Task requirements >> In the records below, find the line with "02 6773 4600 (94, 1178)" and the line with "Que faire en". Print both exactly, along with every line between them, and no other line.

(Data for the task Opens)

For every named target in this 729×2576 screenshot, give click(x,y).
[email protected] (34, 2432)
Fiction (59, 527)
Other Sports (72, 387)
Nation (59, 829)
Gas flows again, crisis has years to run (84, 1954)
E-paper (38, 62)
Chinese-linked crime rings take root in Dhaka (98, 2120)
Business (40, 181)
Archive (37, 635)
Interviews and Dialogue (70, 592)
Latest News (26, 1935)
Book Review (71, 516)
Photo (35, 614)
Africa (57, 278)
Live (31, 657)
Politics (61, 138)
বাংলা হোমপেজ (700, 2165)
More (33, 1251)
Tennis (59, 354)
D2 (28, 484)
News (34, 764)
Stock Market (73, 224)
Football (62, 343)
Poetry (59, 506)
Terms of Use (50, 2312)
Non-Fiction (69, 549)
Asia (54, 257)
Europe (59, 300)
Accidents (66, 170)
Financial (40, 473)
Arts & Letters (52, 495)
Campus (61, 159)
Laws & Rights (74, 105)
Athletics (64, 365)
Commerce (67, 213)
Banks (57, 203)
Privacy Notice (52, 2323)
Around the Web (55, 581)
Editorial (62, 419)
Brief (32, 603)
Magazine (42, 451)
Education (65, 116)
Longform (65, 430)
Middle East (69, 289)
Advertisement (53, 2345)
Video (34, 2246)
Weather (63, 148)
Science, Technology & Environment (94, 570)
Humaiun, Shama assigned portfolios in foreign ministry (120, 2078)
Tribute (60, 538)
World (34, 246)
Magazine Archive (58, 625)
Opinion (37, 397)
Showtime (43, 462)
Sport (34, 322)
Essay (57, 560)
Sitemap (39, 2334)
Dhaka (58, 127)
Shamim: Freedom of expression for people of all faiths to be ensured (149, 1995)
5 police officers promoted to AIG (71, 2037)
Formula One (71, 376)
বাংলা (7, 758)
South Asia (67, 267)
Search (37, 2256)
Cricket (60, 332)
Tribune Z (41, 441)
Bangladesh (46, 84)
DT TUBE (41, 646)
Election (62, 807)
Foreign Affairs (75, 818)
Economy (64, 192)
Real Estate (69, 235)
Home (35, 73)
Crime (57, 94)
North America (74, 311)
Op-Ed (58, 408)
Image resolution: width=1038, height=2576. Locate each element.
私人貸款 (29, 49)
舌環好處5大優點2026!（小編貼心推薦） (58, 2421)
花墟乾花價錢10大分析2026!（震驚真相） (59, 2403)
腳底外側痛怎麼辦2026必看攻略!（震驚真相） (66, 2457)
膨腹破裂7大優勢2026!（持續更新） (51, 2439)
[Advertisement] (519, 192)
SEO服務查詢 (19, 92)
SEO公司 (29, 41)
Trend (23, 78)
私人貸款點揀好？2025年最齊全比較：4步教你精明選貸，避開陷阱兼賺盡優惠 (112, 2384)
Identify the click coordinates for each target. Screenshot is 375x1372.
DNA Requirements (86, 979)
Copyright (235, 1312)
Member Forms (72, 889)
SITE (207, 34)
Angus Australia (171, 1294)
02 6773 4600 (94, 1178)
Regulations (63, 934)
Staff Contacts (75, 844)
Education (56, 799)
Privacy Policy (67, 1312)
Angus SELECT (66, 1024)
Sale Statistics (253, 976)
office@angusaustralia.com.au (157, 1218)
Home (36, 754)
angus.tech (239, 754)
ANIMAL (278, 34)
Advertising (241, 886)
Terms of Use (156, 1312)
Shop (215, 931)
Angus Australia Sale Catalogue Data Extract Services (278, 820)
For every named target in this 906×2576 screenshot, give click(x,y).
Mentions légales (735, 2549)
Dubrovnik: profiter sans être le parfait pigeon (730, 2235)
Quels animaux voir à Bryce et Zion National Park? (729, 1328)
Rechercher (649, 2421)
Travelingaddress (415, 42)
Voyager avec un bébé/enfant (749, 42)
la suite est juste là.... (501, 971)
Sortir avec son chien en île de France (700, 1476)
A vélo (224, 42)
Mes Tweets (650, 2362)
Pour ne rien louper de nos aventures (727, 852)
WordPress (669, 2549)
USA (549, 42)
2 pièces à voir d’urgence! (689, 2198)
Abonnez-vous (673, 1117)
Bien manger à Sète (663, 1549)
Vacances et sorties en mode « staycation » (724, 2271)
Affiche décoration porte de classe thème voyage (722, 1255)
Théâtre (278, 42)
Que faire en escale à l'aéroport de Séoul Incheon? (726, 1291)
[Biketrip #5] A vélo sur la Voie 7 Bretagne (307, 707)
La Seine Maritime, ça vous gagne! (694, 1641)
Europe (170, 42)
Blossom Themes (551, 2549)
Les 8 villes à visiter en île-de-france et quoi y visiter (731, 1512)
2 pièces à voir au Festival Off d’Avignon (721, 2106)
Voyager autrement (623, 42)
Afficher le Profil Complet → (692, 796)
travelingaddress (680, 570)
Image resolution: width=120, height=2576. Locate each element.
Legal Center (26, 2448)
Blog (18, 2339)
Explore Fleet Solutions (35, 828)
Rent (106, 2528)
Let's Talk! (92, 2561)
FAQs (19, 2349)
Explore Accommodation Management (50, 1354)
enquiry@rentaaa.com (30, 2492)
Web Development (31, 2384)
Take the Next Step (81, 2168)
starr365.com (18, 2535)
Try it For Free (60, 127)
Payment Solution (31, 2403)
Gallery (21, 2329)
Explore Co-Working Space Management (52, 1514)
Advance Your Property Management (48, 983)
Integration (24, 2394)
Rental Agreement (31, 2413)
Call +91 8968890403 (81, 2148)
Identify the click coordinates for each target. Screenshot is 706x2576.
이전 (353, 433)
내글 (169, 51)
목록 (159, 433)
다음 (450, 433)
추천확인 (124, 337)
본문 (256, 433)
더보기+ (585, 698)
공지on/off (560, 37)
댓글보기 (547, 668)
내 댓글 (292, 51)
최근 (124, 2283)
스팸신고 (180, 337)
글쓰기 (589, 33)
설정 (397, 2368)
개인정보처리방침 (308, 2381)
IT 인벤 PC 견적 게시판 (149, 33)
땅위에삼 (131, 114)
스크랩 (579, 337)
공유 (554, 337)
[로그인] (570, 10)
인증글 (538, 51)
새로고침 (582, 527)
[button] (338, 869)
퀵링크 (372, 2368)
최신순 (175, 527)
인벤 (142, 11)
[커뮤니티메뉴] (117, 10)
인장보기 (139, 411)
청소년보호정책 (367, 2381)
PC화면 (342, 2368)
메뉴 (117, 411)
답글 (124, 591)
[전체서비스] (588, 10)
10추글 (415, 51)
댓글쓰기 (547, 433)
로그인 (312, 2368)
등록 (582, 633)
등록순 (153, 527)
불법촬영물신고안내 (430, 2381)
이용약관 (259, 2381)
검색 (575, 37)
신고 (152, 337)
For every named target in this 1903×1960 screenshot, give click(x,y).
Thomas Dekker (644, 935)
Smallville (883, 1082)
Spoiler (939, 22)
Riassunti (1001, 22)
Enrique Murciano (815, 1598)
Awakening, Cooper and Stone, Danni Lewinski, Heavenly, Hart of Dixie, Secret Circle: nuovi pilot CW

(Data for the task Closes)

Exercise solution >>
02 6773 4600 (94, 1178)
Regulations (63, 934)
Staff Contacts (75, 844)
Education (56, 799)
Privacy Policy (67, 1312)
Angus SELECT (66, 1024)
Sale Statistics (253, 976)
office@angusaustralia.com.au (157, 1218)
Home (36, 754)
angus.tech (239, 754)
ANIMAL (278, 34)
Advertising (241, 886)
Terms of Use (156, 1312)
Shop (215, 931)
Angus Australia Sale Catalogue Data Extract Services (278, 820)
For every named target in this 906×2576 screenshot, give click(x,y).
Mentions légales (735, 2549)
Dubrovnik: profiter sans être le parfait pigeon (730, 2235)
Quels animaux voir à Bryce et Zion National Park? (729, 1328)
Rechercher (649, 2421)
Travelingaddress (415, 42)
Voyager avec un bébé/enfant (749, 42)
la suite est juste là.... (501, 971)
Sortir avec son chien en île de France (700, 1476)
A vélo (224, 42)
Mes Tweets (650, 2362)
Pour ne rien louper de nos aventures (727, 852)
WordPress (669, 2549)
USA (549, 42)
2 pièces à voir d’urgence! (689, 2198)
Abonnez-vous (673, 1117)
Bien manger à Sète (663, 1549)
Vacances et sorties en mode « staycation » (724, 2271)
Affiche décoration porte de classe thème voyage (722, 1255)
Théâtre (278, 42)
Que faire en escale à l'aéroport de Séoul Incheon? (726, 1291)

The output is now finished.